### SOURCE DOCUMENT
Single by Eric Clapton

from the album Pilgrim
- B-side: "Theme from a Movie That Never Happened"; "Inside of Me";
- Released: 10 March 1998
- Length: 5:24
- Label: Reprise; Duck;
- Songwriter: Eric Clapton
- Producers: Eric Clapton, Simon Climie

Eric Clapton singles chronology
| "Change the World" (1996) | "My Father's Eyes" (1998) | "Circus" (1998) |

= My Father's Eyes (song) =

1998 single by Eric Clapton

"My Father's Eyes" is a song written and performed by British musician Eric Clapton, and produced by Clapton and Simon Climie. It was released as a single in March 1998 and was included on Clapton's 13th solo studio album, Pilgrim (1998). The song entered the top 40 on the US Billboard Hot 100 Airplay chart, peaking at number 16, and spent seven weeks at number one on the Billboard Triple-A chart. It became a top-five hit in Canada, where it peaked at number two, and reached the top 20 in Austria, Iceland, and Norway. In 1999, it won a Grammy Award for Best Male Pop Vocal Performance.

Clapton performed this track for the first time in 1992 and again in 1996, in both electric and unplugged versions. These versions of the song were completely different from the official single release in 1998. He would later retire the song in 2004, along with "Tears in Heaven", until the 50 Years Further On Up the Road world tour in 2013.

### EXTRACTED ENTRIES
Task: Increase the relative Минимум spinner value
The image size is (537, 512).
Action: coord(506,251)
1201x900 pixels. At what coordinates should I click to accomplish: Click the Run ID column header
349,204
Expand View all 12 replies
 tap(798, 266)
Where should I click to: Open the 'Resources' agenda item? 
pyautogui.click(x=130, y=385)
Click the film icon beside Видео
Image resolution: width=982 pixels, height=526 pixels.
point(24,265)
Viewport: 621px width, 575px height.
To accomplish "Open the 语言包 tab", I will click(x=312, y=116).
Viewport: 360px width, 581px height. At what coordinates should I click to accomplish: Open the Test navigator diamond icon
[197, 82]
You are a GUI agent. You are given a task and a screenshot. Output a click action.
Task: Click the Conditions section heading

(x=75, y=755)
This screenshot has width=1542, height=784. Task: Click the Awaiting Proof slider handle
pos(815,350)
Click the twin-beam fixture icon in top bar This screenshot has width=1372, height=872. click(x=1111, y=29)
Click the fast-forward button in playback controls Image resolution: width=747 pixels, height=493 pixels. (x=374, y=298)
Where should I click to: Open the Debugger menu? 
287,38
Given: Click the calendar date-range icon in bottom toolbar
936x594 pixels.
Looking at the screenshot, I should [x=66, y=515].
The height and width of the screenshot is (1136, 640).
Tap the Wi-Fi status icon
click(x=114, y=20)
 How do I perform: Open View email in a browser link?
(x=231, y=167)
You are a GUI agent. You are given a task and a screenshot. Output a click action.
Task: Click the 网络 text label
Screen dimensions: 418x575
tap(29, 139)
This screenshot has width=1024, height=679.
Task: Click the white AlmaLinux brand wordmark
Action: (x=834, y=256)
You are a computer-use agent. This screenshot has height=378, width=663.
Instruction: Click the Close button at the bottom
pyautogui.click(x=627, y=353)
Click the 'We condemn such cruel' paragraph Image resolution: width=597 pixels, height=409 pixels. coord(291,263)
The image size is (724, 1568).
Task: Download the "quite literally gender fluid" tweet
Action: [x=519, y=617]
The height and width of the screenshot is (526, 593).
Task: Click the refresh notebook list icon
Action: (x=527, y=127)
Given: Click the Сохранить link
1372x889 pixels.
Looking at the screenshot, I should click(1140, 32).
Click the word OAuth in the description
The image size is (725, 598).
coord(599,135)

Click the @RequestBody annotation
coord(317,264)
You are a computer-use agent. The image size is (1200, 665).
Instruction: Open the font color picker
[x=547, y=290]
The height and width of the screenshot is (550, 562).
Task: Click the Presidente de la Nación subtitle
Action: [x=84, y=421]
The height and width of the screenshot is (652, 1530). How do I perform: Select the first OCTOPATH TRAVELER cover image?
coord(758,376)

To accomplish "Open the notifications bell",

### SHORT EXERCISE A
Repeat the passage of the "My Father's Eyes" article starting with "1998 single by" and going on through "Pop Vocal Performance.".
### SHORT EXERCISE B
Carry on the "My Father's Eyes" article from the point where it stops.

### OUTPUT A
1998 single by Eric Clapton

"My Father's Eyes" is a song written and performed by British musician Eric Clapton, and produced by Clapton and Simon Climie. It was released as a single in March 1998 and was included on Clapton's 13th solo studio album, Pilgrim (1998). The song entered the top 40 on the US Billboard Hot 100 Airplay chart, peaking at number 16, and spent seven weeks at number one on the Billboard Triple-A chart. It became a top-five hit in Canada, where it peaked at number two, and reached the top 20 in Austria, Iceland, and Norway. In 1999, it won a Grammy Award for Best Male Pop Vocal Performance.

### OUTPUT B
==Inspiration and content==
Clapton wrote "My Father's Eyes" whilst living in Antigua and Barbuda in 1991. The song was inspired by the fact that Clapton never met his father, Edward Fryer, who died of leukemia in 1985. Describing how he wishes he knew his father, the song also refers to his own son Conor, who died in 1991 at age four after falling from an apartment window. In Eric Clapton: The Autobiography (2010), Clapton wrote: "In [the song] I tried to describe the parallel between looking in the eyes of my son, and the eyes of the father that I never met, through the chain of our blood."

==Critical reception==
British magazine Music Week named "My Father's Eyes" one of the album's "most satisfying moments" and "most radio-friendly offerings", "with Clapton's usual restrained vocalising given a strong lift on the memorable chorus by the more optimistically-sounding backing singers. This is unlikely to hang around the chart for long, but will serve its main purpose of lifting album sales."

==Accolades==

| Year | Ceremony | Award | Result | Ref. |
| 1999 | BMI Awards | Song of the Year | Won |  |
| Grammy Awards | Best Pop Vocal Performance Male | Won |  |

==Track listing==
1. "My Father's Eyes"
2. "Change the World"
3. "Theme from a Movie That Never Happened" (orchestral)
4. "Inside of Me"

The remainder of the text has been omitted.